Path tracing and editing UI
The final design also involved some additional settings only for certain types of POIs (stairs, lifts, escalators...) with a Vertical Navigation ID which would link the POI on multiple floors. This way, it's possible to create a system in which Lift A only goes to even number floors, and Lift B only goes to odd number floors for example, or any other type of complex setup common in high rise buildings.
Cosmos Design System
I followed and contributed the evolution of Cosmos, Appspace's design system, from a single component to 30+ production-ready components with full Storybook documentation. As the design team scaled from 3 to 10 designers, I architected a scalable system that maintains consistency across teams while enabling efficient collaboration between design and development.
Component Architecture & Toolkits
To prevent system bloat as we scaled, I designed a modular architecture with specialized toolkits for different product areas, allowing teams to import only necessary components for their features.

An example of the documentation page of a Cosmos component in Figma
Editor Component Rationalization
I led an initiative to consolidate fragmented editor variants that were causing maintenance issues across the development team. Through cross-functional collaboration, I identified usage patterns and established two core editor types:
- Editor Full: Comprehensive formatting tools for content authors
- Editor Lite: Streamlined version for user comments and posts (3 size variants)

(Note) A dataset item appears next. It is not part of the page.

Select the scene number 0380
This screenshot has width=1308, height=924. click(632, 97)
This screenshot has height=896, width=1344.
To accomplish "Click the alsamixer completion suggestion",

This standardization reduced development complexity while maintaining design flexibility across use cases.
Template System
I developed a responsive template system with comprehensive breakpoint documentation, creating scalable page layouts that maintain consistency across device types.
Link Tiles Feature

Challenge
Multiple customers requested the ability to add links to images, seeking to replicate promotional content patterns from their previous WordPress intranets. Initial analysis revealed this specific request masked a broader need for flexible content promotion capabilities.
Strategic Solution
Rather than implementing a narrow solution, I identified Link Tiles as a more valuable alternative that addressed the underlying user need while providing broader utility across the customer base. This strategic pivot delivered greater long-term value despite higher development costs.